Cloud-based AI solutions are fast to deploy, flexible to scale and cost-effective, especially when it comes to computationally intensive tasks (e.g. learning large-scale models, complex predictive analytics, running large-scale language models). Local AI systems provide greater control and data security, ideal for sensitive business data. The hybrid model combines the advantages of both approaches.

The scalability of AI-based systems depends on a number of factors, including the model architecture chosen and the technologies used. Using containerization (e.g. Docker), microservices and cloud infrastructure (e.g. Kubernetes, serverless architectures), systems can typically be easily scaled up to multiple business units or dynamically growing data volumes.

AI integration takes place in four main stages:

  1. Assessment and design: developing business goals, data sources and architecture.
  2. Implementation: data preparation and processing (building the data pipeline), model development, training and testing.
  3. Release: gradual roll-out of the AI system.
  4. Operation: continuous monitoring, model updating and optimisation.

This enables AI agents and other intelligent systems to operate reliably in the business environment.

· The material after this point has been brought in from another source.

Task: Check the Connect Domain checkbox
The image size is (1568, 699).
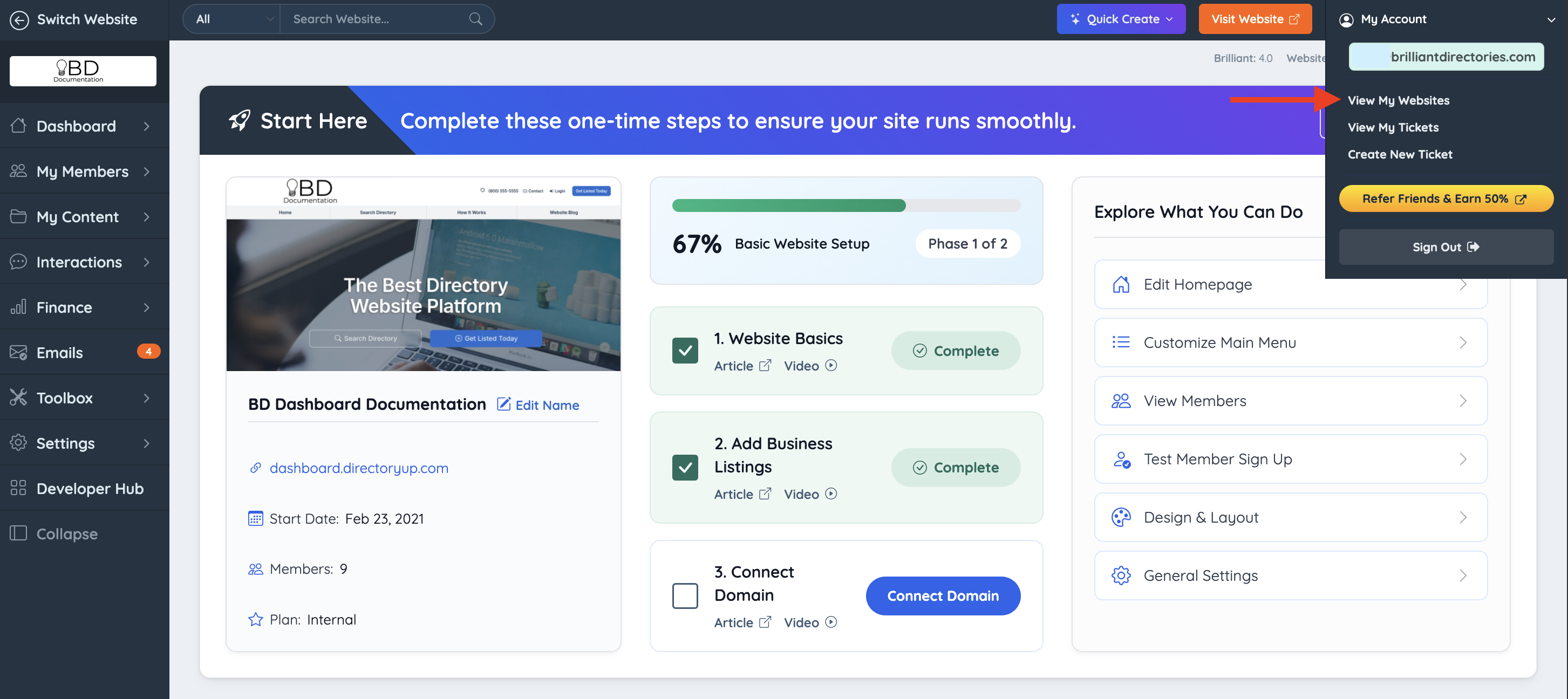Action: 685,595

The first step in implementing AI is to assess the quality and availability of your data sources and the integration possibilities with existing systems. After this, it's advisable to launch a pilot project focusing on a smaller, well-defined business problem. This could be a simpler automation task (e.g., data processing, a customer service chatbot), a predictive analytics model (e.g., predicting customer churn), or a decision-support system for a specific business area.

The application of artificial intelligence is useful in many industries. In finance, for example, predictive analytics and AI-powered decision-making assist business processes. In healthcare, AI-based diagnostics and automated analysis support doctors. In manufacturing, artificial intelligence helps with maintenance, quality control, and report generation. In logistics and marketing, AI agents and AI-powered chat systems increase efficiency and improve the quality of business proposals.

The duration of custom software development depends on the project's complexity, features, and the detail of the specification. A basic mobile application, a CMS-based website built from templates, or a development replacing Excel-based record-keeping systems can be completed in a few weeks. In contrast, a complex system with AI or integration features might take several months or even a year.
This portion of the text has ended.